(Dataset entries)
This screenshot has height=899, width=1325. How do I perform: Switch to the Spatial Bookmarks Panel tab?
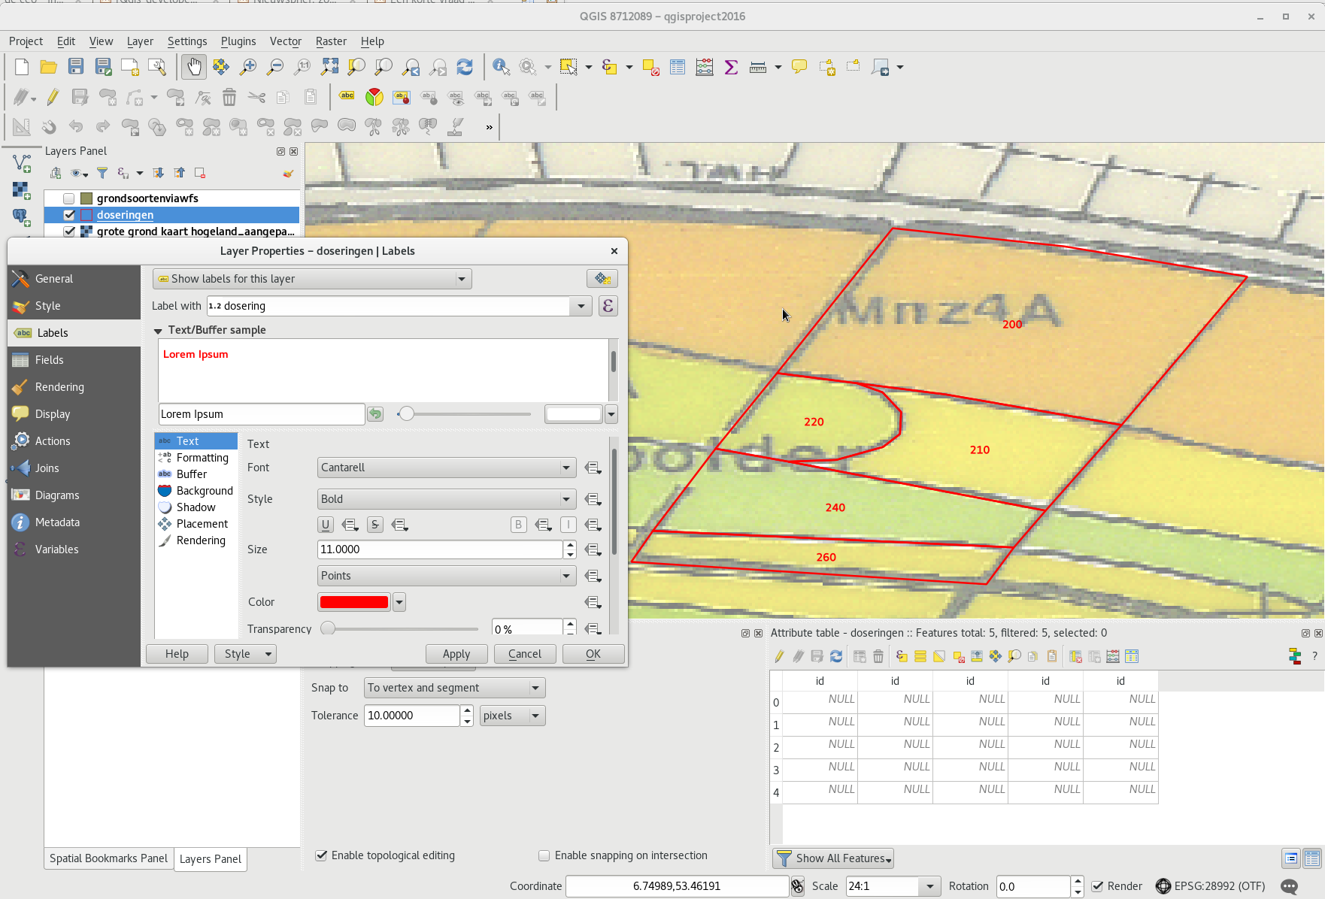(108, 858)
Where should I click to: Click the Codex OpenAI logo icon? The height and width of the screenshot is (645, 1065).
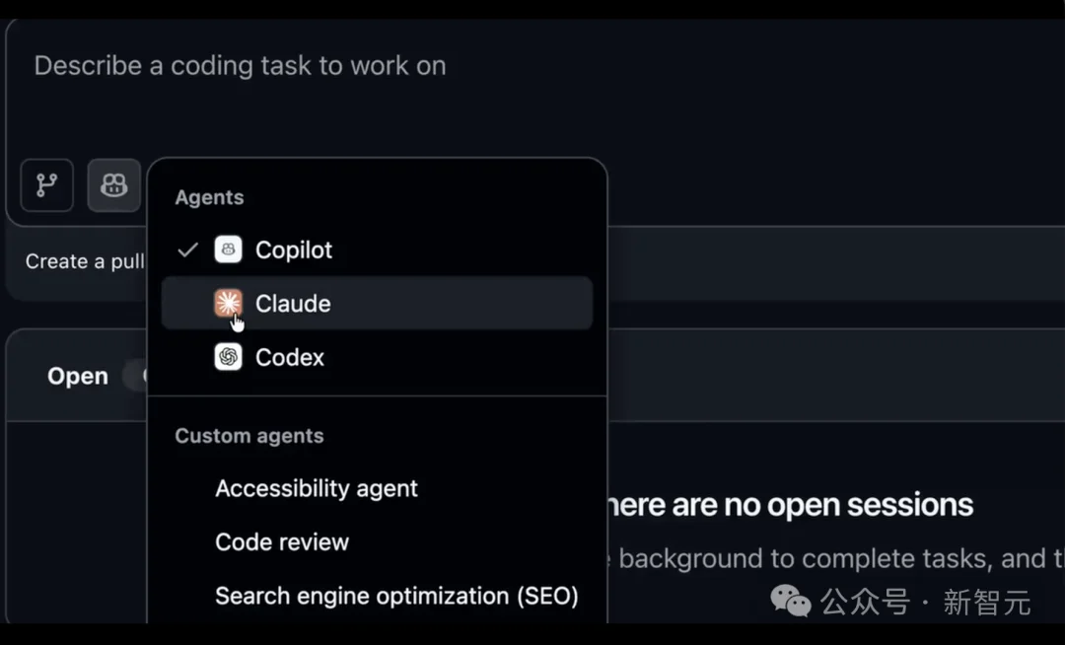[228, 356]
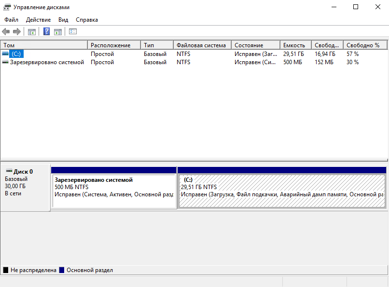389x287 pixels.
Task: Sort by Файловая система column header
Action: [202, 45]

§ Work request
Retype the entries verbatim and drop the pictures.

§ Exercise solution
This screenshot has height=899, width=1325. How do I perform: Switch to the Spatial Bookmarks Panel tab?
(108, 858)
Where should I click to: Click the Codex OpenAI logo icon? The height and width of the screenshot is (645, 1065).
[228, 356]
389x287 pixels.
Task: Sort by Файловая система column header
Action: [202, 45]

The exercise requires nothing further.